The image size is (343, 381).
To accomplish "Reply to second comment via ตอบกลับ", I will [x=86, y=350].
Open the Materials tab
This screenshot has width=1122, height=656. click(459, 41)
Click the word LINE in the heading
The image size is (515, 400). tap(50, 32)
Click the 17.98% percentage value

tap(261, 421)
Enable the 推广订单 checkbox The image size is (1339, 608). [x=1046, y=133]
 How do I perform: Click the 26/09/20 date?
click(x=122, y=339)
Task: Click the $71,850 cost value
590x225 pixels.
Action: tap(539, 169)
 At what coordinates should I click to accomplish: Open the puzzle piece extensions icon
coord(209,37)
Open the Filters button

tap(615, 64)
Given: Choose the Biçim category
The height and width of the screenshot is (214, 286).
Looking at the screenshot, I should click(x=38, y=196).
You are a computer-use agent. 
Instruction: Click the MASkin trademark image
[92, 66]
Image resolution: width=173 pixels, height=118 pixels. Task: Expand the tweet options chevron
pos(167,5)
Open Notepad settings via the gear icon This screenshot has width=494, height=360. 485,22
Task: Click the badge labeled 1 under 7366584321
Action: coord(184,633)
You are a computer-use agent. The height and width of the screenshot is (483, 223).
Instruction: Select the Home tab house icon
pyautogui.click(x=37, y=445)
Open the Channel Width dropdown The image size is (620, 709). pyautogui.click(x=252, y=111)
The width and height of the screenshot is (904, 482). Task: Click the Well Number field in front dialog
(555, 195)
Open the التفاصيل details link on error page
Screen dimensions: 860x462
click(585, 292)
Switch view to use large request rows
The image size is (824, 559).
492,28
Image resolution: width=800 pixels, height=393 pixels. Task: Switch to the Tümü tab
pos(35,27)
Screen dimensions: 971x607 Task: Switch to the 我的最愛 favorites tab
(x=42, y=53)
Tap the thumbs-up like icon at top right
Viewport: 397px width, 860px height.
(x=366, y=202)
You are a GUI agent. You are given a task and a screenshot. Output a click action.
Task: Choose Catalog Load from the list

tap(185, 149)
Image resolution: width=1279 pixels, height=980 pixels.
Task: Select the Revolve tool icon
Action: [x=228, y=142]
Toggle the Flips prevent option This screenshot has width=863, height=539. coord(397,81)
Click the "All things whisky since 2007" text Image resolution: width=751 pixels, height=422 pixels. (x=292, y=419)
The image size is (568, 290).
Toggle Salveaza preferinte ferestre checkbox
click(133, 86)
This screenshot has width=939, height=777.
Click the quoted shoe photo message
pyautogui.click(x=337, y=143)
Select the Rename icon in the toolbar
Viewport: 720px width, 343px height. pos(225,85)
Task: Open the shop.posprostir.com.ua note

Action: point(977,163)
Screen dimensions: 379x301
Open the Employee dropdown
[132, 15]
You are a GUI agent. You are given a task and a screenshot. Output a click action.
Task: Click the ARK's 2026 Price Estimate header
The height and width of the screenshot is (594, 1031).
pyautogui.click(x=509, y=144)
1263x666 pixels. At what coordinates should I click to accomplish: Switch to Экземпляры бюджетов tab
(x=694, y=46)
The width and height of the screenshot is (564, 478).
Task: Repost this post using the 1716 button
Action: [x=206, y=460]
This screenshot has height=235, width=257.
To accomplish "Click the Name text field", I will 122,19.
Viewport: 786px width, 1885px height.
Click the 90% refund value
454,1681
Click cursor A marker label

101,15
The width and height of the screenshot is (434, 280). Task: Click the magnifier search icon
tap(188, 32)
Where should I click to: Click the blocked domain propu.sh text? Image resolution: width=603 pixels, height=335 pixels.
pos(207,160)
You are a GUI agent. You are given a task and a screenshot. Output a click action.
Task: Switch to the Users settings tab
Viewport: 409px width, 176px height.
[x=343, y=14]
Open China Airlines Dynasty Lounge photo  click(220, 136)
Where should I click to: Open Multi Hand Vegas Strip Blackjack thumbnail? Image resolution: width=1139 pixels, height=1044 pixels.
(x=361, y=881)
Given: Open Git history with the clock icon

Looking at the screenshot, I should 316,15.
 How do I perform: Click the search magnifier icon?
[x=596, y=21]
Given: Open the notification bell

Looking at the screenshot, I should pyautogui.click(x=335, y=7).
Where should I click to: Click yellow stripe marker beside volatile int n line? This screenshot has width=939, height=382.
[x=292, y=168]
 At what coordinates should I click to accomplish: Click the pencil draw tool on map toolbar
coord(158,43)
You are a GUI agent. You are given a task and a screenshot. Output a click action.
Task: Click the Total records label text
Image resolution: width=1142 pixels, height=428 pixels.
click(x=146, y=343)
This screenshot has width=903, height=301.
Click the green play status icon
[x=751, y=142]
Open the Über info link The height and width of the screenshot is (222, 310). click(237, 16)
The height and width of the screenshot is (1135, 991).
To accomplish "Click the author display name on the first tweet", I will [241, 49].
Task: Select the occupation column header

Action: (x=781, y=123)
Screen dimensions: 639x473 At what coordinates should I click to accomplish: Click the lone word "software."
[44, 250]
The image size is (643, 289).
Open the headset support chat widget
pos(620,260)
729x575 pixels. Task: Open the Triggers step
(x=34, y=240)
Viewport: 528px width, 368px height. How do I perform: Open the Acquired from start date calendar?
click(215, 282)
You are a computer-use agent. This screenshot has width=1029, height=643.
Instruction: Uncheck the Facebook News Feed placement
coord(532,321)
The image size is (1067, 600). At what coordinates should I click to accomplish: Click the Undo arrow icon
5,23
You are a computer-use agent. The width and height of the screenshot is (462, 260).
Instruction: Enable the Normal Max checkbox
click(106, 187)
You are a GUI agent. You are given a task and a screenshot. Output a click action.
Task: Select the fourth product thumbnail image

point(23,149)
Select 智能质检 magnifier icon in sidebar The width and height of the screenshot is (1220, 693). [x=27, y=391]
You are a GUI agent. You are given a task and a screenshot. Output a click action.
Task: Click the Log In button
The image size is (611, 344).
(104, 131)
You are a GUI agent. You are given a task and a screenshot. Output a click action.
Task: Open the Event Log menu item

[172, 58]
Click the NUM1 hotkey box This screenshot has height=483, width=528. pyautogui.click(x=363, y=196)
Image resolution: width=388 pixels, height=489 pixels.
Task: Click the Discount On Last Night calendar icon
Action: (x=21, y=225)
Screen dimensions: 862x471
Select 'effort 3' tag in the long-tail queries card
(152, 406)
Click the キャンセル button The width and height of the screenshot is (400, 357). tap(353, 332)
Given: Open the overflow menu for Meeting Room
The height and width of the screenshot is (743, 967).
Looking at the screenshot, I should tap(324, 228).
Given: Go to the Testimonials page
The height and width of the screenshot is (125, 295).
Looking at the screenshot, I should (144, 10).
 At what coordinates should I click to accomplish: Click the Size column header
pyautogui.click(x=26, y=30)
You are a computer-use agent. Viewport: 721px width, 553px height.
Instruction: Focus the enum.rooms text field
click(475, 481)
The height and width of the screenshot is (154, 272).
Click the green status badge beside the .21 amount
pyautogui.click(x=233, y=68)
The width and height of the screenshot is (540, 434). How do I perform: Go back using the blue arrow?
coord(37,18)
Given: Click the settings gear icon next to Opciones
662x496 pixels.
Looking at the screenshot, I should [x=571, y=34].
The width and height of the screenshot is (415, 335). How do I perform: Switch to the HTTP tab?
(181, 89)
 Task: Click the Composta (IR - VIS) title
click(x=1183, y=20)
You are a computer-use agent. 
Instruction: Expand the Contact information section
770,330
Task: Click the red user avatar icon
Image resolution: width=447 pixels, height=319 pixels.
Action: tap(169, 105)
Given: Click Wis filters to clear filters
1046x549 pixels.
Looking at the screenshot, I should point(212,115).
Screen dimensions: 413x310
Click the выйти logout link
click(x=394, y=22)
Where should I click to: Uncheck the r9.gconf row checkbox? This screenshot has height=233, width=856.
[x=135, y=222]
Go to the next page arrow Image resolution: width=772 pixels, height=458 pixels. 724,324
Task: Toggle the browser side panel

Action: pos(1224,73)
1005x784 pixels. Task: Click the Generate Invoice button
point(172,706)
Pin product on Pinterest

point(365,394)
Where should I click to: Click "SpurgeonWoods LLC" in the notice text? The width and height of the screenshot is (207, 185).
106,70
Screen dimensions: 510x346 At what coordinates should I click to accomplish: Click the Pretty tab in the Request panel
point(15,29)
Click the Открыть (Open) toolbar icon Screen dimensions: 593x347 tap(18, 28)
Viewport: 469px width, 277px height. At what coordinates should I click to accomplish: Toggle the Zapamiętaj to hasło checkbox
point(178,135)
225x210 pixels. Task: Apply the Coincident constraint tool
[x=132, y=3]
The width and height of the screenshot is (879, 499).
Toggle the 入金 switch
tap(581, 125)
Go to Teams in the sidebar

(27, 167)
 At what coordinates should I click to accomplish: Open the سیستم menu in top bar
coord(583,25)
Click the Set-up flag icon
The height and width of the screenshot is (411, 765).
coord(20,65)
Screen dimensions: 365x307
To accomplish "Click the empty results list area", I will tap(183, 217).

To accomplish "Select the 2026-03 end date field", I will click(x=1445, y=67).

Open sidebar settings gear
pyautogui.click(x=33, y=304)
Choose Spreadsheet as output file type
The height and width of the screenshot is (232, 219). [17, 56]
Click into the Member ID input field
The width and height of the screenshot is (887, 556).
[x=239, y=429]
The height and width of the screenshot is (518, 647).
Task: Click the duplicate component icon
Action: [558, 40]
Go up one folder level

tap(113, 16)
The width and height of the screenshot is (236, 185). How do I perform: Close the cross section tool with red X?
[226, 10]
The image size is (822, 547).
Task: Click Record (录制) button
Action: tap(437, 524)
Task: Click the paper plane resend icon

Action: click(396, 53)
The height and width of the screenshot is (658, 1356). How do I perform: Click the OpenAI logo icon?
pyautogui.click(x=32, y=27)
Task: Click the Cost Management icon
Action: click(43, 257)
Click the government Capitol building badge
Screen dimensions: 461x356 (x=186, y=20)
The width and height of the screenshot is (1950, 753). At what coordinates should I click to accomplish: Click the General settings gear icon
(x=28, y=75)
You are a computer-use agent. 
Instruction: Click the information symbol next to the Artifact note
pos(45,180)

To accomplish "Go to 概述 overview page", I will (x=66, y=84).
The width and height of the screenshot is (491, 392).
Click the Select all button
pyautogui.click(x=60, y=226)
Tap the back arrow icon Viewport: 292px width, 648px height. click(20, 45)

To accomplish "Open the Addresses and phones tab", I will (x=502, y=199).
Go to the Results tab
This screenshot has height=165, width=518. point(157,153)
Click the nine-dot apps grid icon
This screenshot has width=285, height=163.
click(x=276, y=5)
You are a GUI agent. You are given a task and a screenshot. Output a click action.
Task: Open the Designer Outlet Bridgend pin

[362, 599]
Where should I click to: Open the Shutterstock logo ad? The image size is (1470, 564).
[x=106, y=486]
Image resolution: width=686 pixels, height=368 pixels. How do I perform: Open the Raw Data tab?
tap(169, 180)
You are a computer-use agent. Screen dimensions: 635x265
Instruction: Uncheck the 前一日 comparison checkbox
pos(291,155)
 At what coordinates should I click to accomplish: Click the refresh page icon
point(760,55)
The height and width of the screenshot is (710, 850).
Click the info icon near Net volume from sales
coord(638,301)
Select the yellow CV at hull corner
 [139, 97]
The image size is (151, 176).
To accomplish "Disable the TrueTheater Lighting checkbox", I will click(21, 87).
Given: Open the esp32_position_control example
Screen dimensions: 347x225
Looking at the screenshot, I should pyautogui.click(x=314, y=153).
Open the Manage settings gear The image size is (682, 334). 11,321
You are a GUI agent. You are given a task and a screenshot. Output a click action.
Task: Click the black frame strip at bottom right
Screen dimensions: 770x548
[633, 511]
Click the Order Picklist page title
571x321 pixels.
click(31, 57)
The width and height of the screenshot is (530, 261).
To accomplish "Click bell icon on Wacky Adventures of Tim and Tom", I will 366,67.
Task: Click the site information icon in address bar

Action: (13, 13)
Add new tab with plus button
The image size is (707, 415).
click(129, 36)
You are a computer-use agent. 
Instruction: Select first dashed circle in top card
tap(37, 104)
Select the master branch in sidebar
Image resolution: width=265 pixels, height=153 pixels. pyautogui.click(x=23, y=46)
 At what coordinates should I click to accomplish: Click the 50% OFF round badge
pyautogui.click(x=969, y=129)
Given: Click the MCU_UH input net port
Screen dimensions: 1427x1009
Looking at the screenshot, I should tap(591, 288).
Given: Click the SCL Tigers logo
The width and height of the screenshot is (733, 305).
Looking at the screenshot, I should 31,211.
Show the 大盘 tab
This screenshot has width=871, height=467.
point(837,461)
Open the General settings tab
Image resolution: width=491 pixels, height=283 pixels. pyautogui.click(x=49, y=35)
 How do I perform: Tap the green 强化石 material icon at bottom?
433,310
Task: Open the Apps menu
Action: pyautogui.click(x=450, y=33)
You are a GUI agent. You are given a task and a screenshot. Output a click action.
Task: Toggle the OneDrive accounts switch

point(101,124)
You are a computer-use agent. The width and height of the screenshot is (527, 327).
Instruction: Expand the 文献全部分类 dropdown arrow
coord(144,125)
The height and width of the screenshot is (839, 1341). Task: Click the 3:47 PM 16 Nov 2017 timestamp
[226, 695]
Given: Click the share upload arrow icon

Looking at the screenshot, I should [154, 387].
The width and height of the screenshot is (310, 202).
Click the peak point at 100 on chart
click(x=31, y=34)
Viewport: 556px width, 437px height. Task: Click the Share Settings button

==*==

● **TASK GOAL**
In your answer, include only the lines above starting at the line that holds "Image resolution: width=173" and ending at the line that holds "Open the Channel", copied exactly.

● **TASK RESULT**
Image resolution: width=173 pixels, height=118 pixels. Task: Expand the tweet options chevron
pos(167,5)
Open Notepad settings via the gear icon This screenshot has width=494, height=360. 485,22
Task: Click the badge labeled 1 under 7366584321
Action: coord(184,633)
You are a computer-use agent. The height and width of the screenshot is (483, 223).
Instruction: Select the Home tab house icon
pyautogui.click(x=37, y=445)
Open the Channel Width dropdown The image size is (620, 709). pyautogui.click(x=252, y=111)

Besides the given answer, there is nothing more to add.